By Jennifer Sage On August 11, 2011 Under motivation, Outdoor Cycling

suffering in spinning class

A recent post on the Indoor Cycling Association website described my own journey through pushing through suffering (on a steep, hard climb just out of my ability level at the time) and the tools I used to get me through it. In the post I challenged you as an instructor to make sure you visited that place on occasion so that you can remind yourself from time to time what it feels like to wonder if you are going to succeed, to battle the thoughts of doubt, and learn how to overcome them. Read “Mind Over Misery: when was the last time you allowed yourself to suffer?”

Well, today I found two quotes that are perfectly apropos to this subject. As a cyclist, you know exactly what he is talking about in these quotes. As an indoor cyclist, we don’t encounter this kind of pain and suffering as much because a hill can always be over with a simple turn of the resistance knob (whereas outside it won’t be, unless you turn around)…. but our less-fit students might feel doubt and pain even when we feel like we are just gliding along.

“Pain is a big fat creature riding on your back. The farther you pedal, the heavier he feels. The harder you push, the tighter he squeezes your chest. The steeper the climb, the deeper he digs his jagged, sharp claws into your muscles.”
Scott Martin

Have you felt that creature? I sure have!! This next quote is my favorite and is the the essence of my ICA article – we always grow when we overcome suffering.

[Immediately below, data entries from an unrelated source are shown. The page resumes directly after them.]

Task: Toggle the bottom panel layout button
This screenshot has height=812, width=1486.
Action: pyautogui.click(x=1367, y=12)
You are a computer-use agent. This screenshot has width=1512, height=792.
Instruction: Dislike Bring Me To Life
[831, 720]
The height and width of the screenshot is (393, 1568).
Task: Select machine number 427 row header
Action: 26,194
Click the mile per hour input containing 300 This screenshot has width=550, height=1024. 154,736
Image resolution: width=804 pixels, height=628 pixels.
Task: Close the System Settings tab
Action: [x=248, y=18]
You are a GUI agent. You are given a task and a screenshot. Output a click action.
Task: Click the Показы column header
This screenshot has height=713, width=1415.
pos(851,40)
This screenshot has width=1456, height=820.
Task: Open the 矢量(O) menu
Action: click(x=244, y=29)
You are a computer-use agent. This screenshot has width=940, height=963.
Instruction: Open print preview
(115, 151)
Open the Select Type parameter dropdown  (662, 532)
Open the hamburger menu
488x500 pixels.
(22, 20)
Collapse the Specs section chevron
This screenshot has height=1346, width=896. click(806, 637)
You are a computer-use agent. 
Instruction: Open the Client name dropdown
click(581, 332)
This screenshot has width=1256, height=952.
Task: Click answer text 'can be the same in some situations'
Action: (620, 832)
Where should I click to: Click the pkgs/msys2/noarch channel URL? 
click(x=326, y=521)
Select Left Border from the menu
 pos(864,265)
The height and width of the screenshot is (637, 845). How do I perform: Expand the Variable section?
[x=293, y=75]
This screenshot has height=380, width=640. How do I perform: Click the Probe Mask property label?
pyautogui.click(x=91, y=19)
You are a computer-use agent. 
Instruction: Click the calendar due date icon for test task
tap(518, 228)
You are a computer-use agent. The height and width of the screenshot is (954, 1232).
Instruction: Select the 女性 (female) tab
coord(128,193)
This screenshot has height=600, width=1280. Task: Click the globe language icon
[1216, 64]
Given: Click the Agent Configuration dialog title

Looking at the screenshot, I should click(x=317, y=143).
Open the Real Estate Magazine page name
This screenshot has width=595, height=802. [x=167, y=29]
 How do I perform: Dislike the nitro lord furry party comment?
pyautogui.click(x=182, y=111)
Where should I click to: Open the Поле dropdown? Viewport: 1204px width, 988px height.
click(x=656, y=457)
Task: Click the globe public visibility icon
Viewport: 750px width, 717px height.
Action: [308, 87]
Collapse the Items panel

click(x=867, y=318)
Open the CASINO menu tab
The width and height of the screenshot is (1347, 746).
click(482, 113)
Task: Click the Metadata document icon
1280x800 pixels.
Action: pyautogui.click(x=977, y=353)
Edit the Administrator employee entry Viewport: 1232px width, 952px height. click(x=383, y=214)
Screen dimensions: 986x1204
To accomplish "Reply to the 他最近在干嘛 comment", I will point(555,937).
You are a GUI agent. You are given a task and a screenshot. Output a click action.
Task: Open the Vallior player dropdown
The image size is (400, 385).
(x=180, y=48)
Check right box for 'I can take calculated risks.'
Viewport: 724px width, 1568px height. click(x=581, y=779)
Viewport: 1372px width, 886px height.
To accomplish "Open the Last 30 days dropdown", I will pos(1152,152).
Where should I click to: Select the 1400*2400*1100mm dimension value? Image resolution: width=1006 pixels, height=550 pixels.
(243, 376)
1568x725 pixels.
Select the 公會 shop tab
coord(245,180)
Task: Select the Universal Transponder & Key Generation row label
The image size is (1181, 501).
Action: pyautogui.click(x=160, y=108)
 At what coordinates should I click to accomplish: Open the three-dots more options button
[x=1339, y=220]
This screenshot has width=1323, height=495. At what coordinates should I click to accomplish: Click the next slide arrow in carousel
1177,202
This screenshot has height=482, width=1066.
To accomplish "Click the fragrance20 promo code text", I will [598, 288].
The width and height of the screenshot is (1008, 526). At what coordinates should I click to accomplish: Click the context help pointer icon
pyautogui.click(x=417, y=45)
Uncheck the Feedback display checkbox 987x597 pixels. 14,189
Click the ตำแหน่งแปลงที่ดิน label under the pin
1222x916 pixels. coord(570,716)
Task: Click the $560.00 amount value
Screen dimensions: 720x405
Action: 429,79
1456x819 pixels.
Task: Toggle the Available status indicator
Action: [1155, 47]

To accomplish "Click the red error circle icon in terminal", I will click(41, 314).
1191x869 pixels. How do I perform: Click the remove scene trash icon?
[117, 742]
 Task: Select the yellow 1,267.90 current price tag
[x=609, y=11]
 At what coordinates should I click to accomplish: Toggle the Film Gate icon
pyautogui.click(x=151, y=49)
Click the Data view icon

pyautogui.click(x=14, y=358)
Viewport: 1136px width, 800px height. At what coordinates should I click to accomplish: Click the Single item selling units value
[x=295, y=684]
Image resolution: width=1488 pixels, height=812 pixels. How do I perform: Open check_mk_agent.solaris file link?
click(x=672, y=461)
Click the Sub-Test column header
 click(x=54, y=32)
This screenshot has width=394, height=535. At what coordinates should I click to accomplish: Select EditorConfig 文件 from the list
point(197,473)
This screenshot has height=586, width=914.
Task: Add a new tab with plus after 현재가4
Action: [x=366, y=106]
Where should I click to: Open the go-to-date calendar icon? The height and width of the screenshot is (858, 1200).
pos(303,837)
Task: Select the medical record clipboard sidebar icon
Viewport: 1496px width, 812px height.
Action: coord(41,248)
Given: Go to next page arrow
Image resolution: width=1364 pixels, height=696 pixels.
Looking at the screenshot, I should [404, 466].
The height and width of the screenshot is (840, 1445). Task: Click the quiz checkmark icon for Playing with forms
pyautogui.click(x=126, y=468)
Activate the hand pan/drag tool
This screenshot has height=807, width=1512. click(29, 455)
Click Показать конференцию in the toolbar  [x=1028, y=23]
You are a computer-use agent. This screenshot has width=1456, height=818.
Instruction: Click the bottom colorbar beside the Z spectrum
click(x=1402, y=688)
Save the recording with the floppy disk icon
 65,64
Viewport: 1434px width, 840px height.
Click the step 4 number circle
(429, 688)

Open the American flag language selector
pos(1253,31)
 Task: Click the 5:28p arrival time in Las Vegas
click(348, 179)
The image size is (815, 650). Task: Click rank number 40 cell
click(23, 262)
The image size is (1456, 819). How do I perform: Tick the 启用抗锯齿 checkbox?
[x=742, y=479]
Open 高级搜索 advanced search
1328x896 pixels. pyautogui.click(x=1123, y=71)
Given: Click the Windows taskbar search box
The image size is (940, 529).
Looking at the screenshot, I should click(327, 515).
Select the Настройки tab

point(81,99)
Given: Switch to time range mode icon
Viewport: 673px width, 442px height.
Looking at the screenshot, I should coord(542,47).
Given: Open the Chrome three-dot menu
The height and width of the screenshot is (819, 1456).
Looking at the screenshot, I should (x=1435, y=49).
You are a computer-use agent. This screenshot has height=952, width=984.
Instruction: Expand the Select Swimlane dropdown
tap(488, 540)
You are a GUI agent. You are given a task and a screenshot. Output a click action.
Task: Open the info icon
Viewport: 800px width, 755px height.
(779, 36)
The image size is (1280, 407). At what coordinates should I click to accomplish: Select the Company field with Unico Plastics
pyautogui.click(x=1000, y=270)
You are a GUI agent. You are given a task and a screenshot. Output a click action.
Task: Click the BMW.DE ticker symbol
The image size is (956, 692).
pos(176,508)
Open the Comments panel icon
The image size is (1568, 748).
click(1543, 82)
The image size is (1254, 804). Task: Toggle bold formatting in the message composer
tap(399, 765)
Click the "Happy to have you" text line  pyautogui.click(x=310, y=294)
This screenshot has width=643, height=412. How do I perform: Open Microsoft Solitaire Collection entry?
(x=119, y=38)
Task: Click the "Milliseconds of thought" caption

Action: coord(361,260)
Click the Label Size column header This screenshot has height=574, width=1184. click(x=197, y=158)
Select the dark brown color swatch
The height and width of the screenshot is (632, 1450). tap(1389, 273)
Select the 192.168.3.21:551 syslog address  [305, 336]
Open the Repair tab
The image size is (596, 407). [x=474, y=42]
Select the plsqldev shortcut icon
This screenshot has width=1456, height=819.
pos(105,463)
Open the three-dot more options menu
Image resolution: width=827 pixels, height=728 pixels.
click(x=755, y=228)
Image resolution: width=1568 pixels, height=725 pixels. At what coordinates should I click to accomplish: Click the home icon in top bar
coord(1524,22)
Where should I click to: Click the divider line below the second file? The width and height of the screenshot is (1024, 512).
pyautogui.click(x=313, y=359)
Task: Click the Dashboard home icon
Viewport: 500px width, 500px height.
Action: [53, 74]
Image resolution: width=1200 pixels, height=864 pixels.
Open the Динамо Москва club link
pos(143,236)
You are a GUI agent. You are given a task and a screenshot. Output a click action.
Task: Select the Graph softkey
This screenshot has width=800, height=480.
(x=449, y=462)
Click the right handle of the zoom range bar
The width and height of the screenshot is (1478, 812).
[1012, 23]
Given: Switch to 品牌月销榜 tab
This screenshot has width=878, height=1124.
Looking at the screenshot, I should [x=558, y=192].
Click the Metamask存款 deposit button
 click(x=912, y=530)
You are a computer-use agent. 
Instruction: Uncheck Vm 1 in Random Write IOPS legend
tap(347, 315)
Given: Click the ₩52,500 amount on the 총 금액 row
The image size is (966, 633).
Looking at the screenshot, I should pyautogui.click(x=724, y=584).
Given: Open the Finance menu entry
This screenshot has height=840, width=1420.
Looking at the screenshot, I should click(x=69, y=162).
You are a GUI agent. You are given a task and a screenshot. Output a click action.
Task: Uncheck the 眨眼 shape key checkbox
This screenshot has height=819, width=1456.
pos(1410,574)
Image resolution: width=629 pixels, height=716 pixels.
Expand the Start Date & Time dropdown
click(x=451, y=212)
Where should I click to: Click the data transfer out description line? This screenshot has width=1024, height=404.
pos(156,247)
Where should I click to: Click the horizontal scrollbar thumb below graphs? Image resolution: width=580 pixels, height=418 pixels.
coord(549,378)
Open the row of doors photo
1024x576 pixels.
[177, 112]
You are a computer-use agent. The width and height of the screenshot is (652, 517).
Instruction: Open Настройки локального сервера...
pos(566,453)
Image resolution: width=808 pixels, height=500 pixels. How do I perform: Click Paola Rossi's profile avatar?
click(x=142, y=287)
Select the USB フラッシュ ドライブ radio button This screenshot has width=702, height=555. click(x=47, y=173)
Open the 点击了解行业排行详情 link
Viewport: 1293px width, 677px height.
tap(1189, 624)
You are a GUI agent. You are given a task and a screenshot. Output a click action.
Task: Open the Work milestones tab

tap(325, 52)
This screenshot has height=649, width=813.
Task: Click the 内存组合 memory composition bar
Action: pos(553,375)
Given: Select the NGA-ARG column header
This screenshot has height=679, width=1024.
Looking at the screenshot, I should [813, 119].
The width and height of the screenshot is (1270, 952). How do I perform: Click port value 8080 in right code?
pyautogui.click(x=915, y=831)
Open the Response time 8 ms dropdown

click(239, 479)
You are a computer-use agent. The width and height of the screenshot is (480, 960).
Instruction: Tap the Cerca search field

“To be a cyclist is to be a student of pain….at cycling’s core lies pain, hard and bitter as the pit inside a juicy peach. It doesn’t matter if you’re sprinting for an Olympic medal, a town sign, a trailhead, or the rest stop with the homemade brownies. If you never confront pain, you’re missing the essence of the sport. Without pain, there’s no adversity. Without adversity, no challenge. Without challenge, no improvement. No improvement, no sense of accomplishment and no deep-down joy. Might as well be playing Tiddly-Winks.”
Scott Martin

Scott Martin is a humorous journalist and cyclist who writes for Roadbikerider.com and occasionally for Bicycling magazine.